In a video shared by Kovalev on his Telegram channel on Monday, the businessman said he was initially hopeful that Russian troops would break through Ukraine’s defenses and quickly capture Kyiv in two to three weeks. Surprised it wasn’t.
Kovalev pointed to the heavy losses Russia has suffered since the invasion of Ukraine, the withdrawal of Russian troops from the positions they reached at the start of the war, the humiliating sinking of the Russian warship Moskva last April, and the explosion of the connecting bridge. annexation of Crimea to Russian territory and the recent alleged drone strike on the Kremlin.
“This is not a special military operation, this is a terrible war,” Kovalev said during a live broadcast to the All-Russian Entrepreneurial Movement.
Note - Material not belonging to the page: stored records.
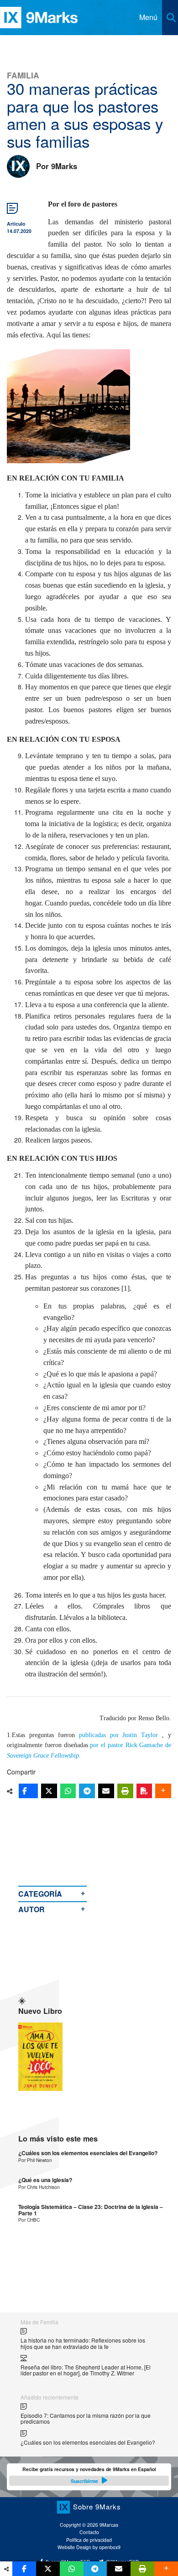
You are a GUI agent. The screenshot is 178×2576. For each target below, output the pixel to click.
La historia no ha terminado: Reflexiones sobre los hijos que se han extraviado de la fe (83, 2343)
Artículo (16, 223)
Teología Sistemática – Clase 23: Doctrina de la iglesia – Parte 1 (90, 2210)
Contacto (89, 2532)
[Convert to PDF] (144, 1791)
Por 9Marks (56, 165)
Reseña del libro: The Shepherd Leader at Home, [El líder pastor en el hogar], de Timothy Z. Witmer (86, 2370)
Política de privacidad (89, 2539)
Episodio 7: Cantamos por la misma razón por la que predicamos (86, 2418)
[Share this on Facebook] (28, 1791)
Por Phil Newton (35, 2160)
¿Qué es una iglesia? (45, 2180)
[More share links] (163, 1791)
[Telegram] (87, 1791)
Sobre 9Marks (97, 2506)
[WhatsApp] (68, 1791)
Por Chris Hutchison (39, 2186)
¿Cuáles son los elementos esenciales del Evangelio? (87, 2153)
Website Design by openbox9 (89, 2547)
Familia (23, 75)
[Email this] (106, 1791)
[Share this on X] (49, 1791)
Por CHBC (29, 2219)
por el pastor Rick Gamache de (130, 1745)
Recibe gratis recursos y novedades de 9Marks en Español (89, 2475)
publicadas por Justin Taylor (118, 1735)
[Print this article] (125, 1791)
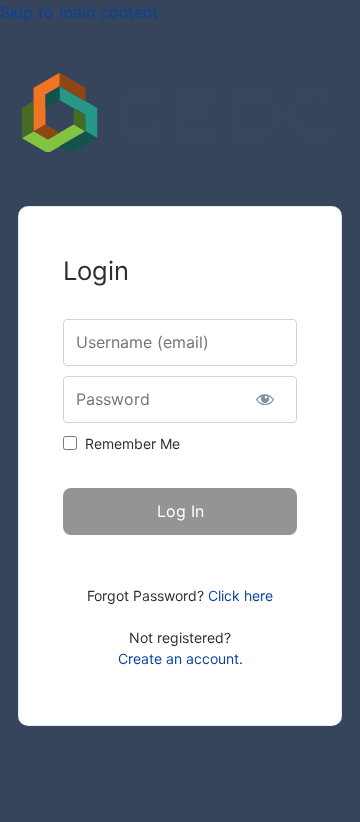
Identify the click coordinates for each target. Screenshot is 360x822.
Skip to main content (79, 12)
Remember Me (132, 443)
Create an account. (180, 658)
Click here (240, 595)
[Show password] (264, 399)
“The whole world is against us. One hundred and twenty-two countries voted to recognize us as aggressors,” he added, referring to a resolution passed by the United Nations General Assembly last month. The resolution, which called the war against Ukraine an “aggression by the Russian Federation,” received 122 votes, including China and India, two countries that abstained from condemning the large-scale invasion of Moscow.
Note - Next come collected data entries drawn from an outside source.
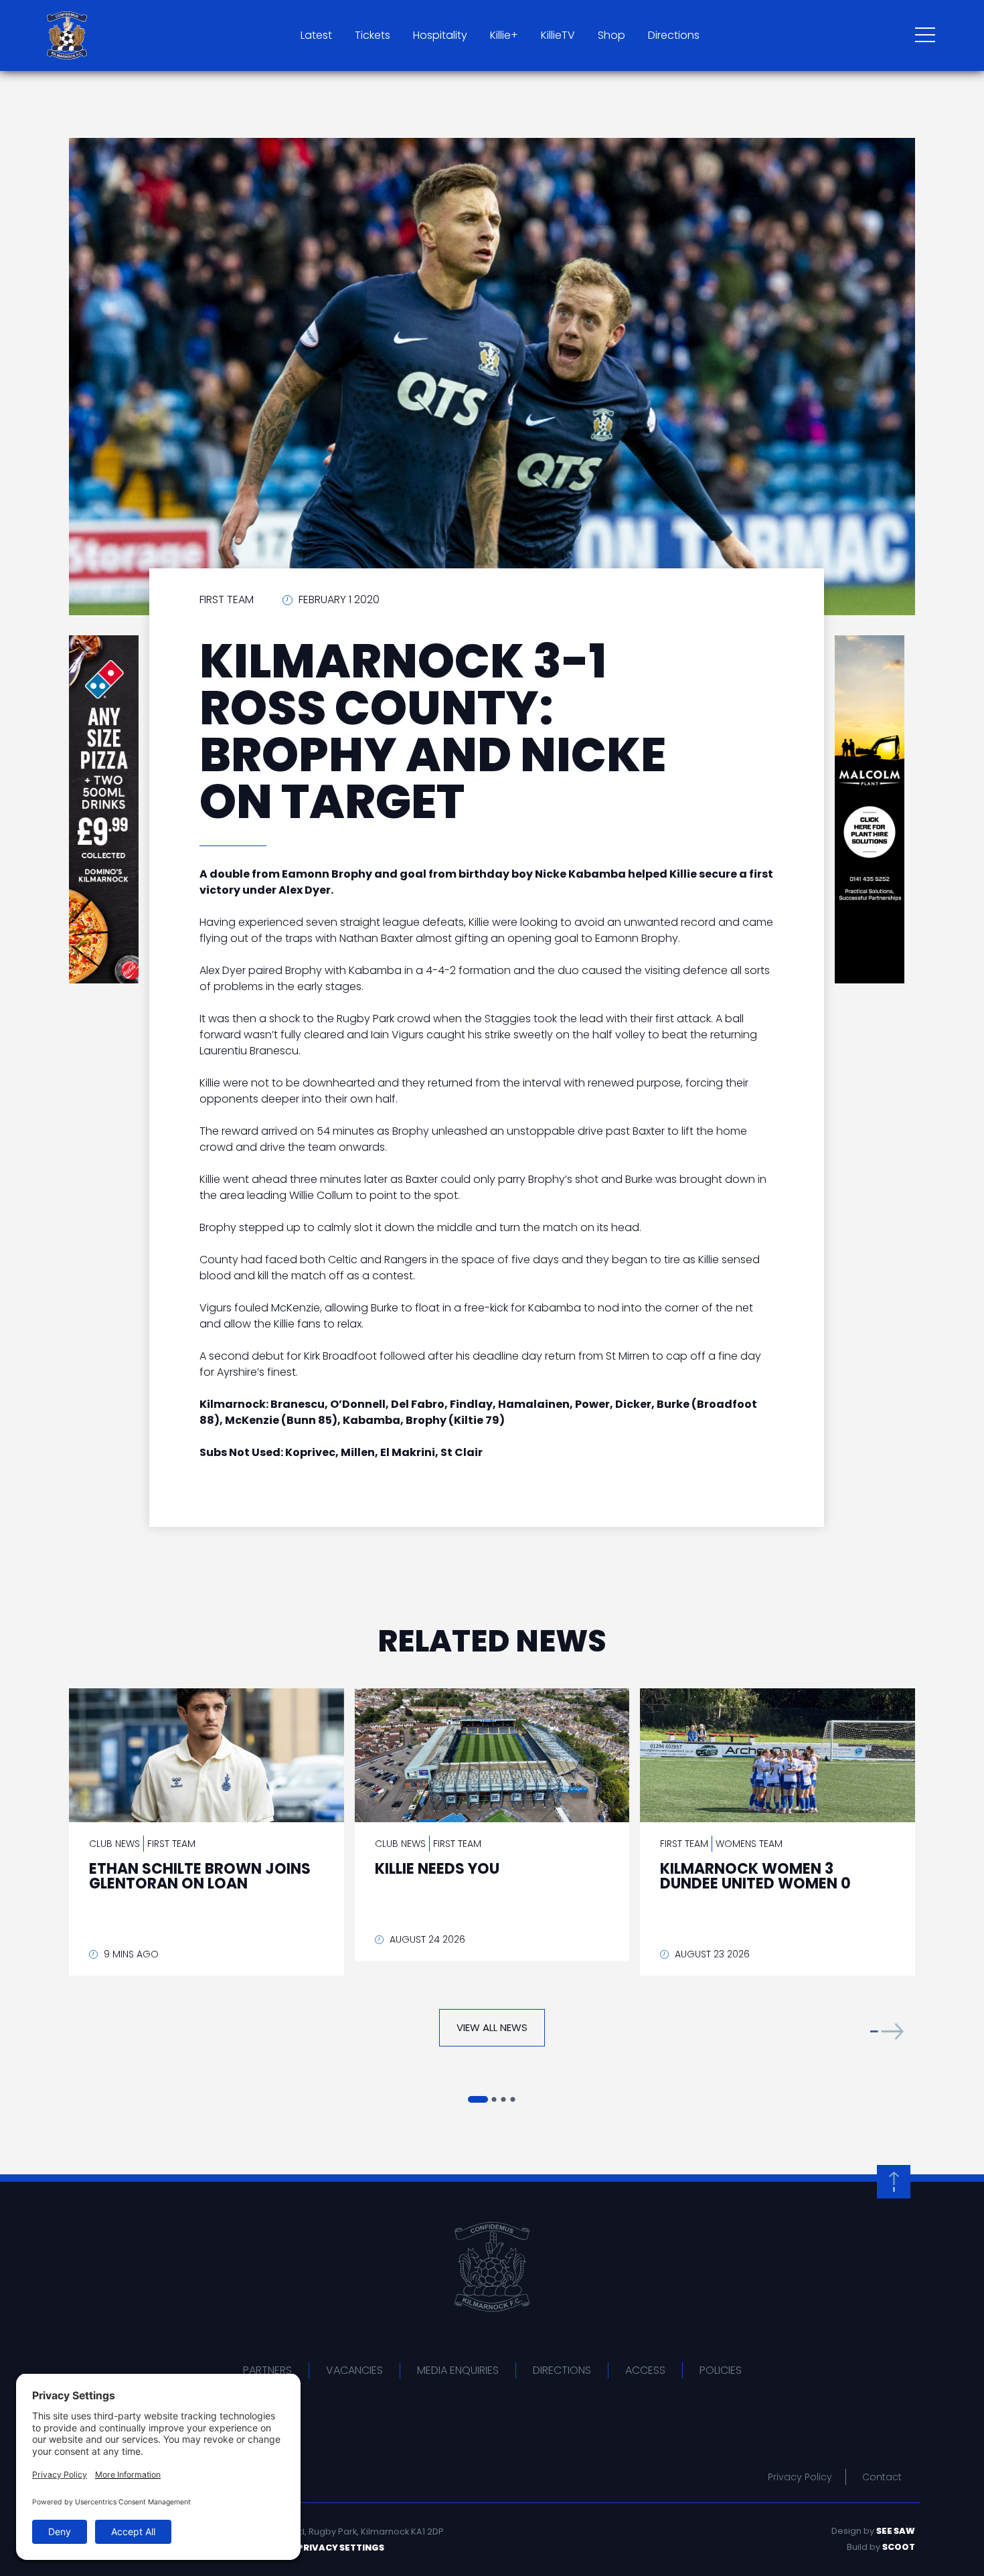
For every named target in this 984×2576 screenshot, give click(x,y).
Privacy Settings (340, 2547)
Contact (882, 2477)
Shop (611, 35)
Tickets (372, 35)
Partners (267, 2370)
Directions (674, 35)
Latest (316, 35)
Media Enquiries (458, 2370)
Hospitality (440, 35)
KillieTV (558, 35)
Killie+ (504, 35)
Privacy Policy (800, 2477)
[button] (886, 2030)
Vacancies (354, 2370)
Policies (721, 2370)
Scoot (898, 2547)
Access (645, 2370)
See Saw (895, 2531)
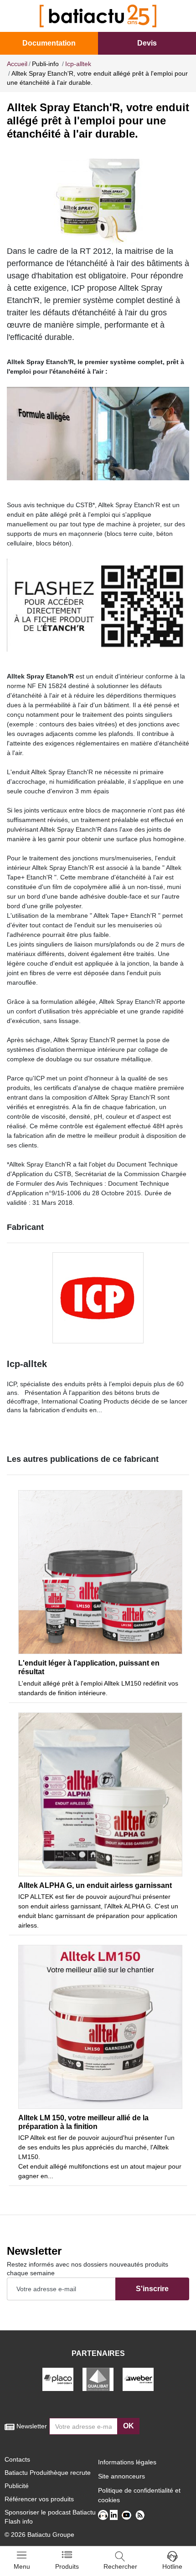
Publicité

In another pre-recorded video on his Telegram channel, Kovalev softened his tone and suggested that President Vladimir Putin should “call in the services of sovereign entrepreneurs” to “ensure victory in the war”.
Andrei Kovalev is a Russian real estate entrepreneur, public figure and leader of the All-Russian Entrepreneurial Movement. According to his biography on the movement’s website, he previously held government positions and was a member of the Moscow Duma. In 2012, Kovalev was included in Forbes Russia’s “Russian Real Estate King List”, with an income of US$55 million.
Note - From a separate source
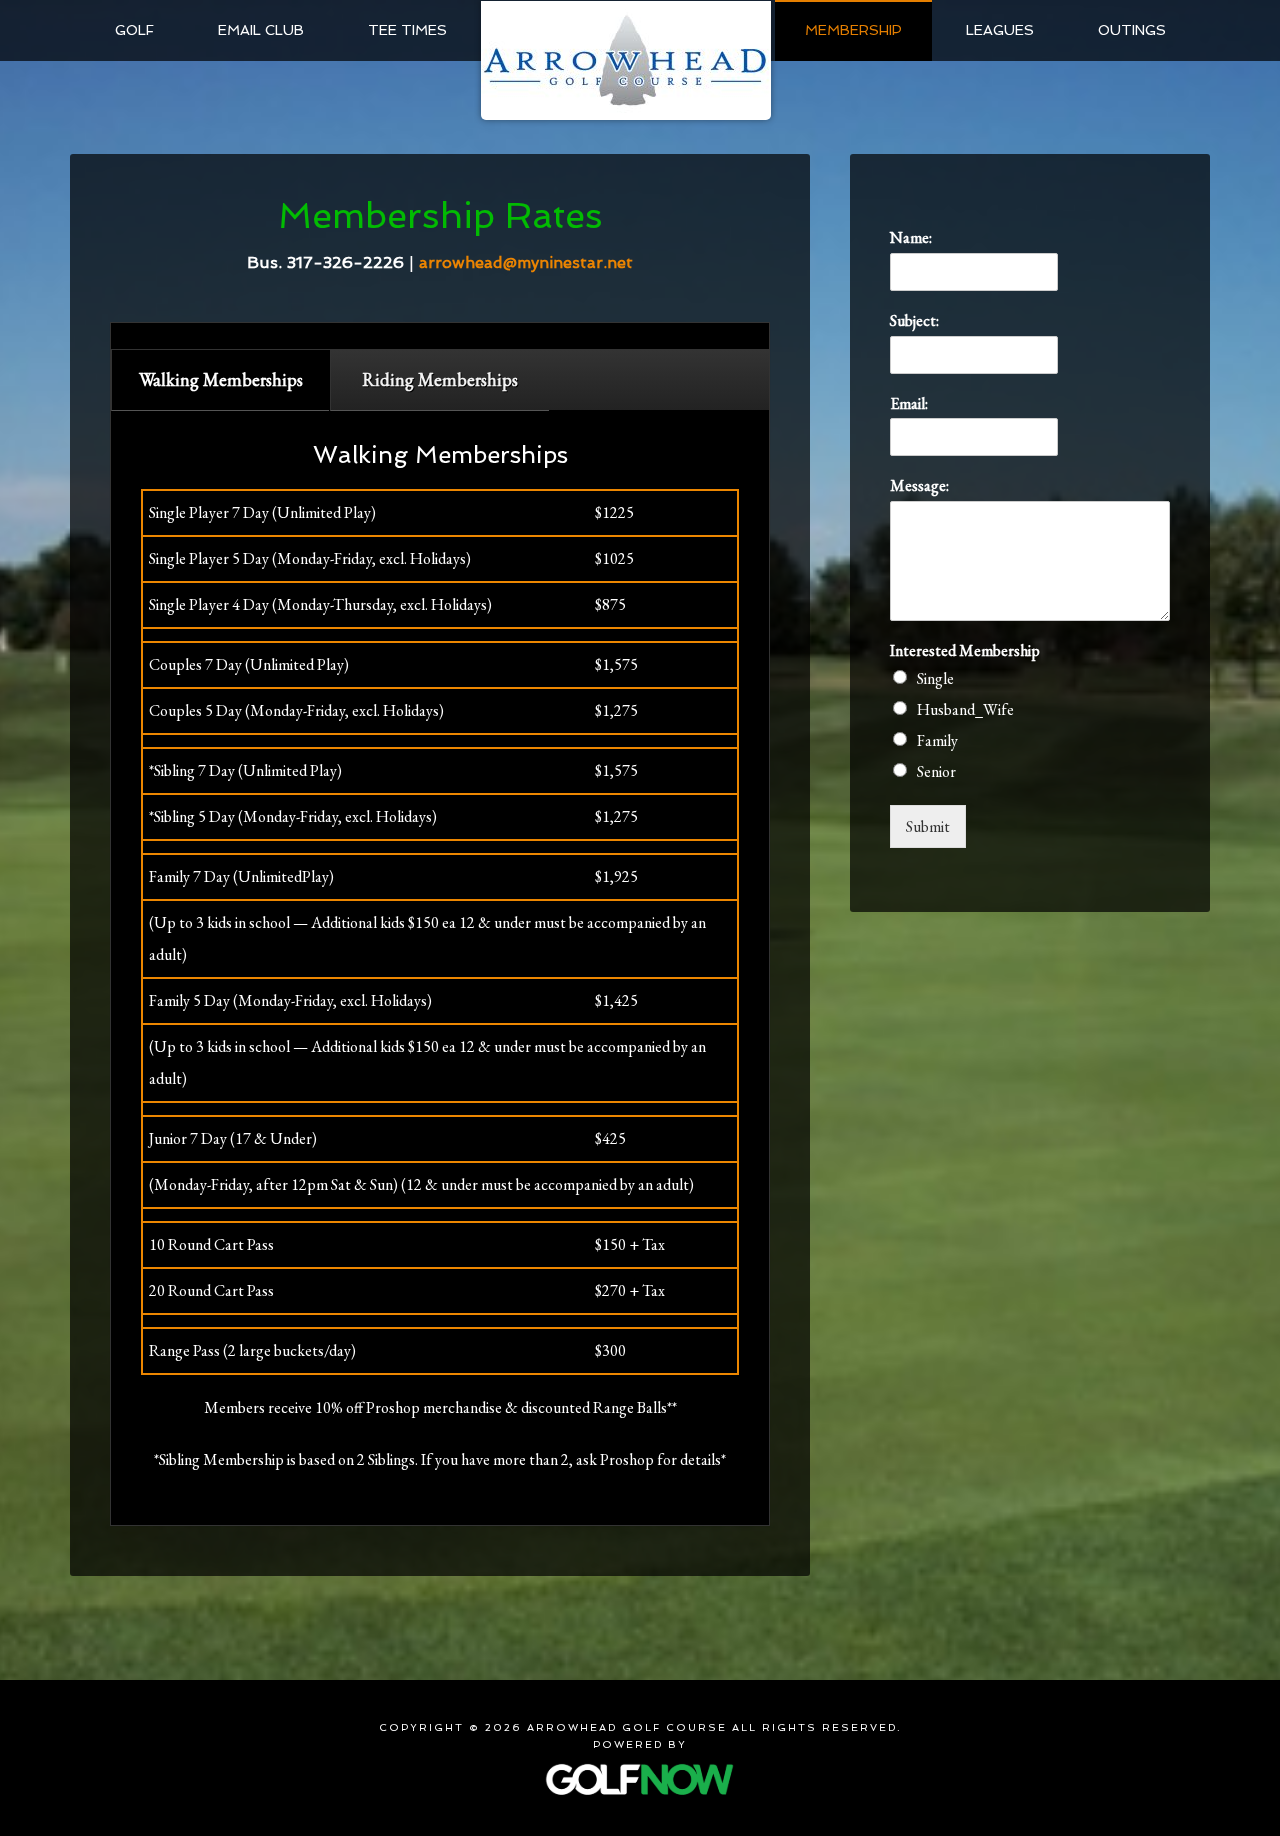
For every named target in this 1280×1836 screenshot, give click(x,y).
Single (935, 678)
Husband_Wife (965, 709)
Are the critics increasing? Alternative voices have no place in Russia. Putin’s tight grip on the Russian news space prevents many citizens from accessing accurate reports about the invasion of Ukraine. Those who try to speak out face long prison terms or worse.
But there are signs of growing dissatisfaction among some Russians with how the faltering invasion has turned out. Kovalev’s words echo those of legendary Russian pop star Alla Pugacheva, who in September called for an end to Russian soldiers “dying for illusory goals that make our country a pariah.”
Kovale’s criticism comes ahead of Moscow’s Victory Day parade, an annual event on May 9 marking the anniversary of the surrender of Nazi Germany in 1945 and which in recent years has been used to tout Russia’s military might.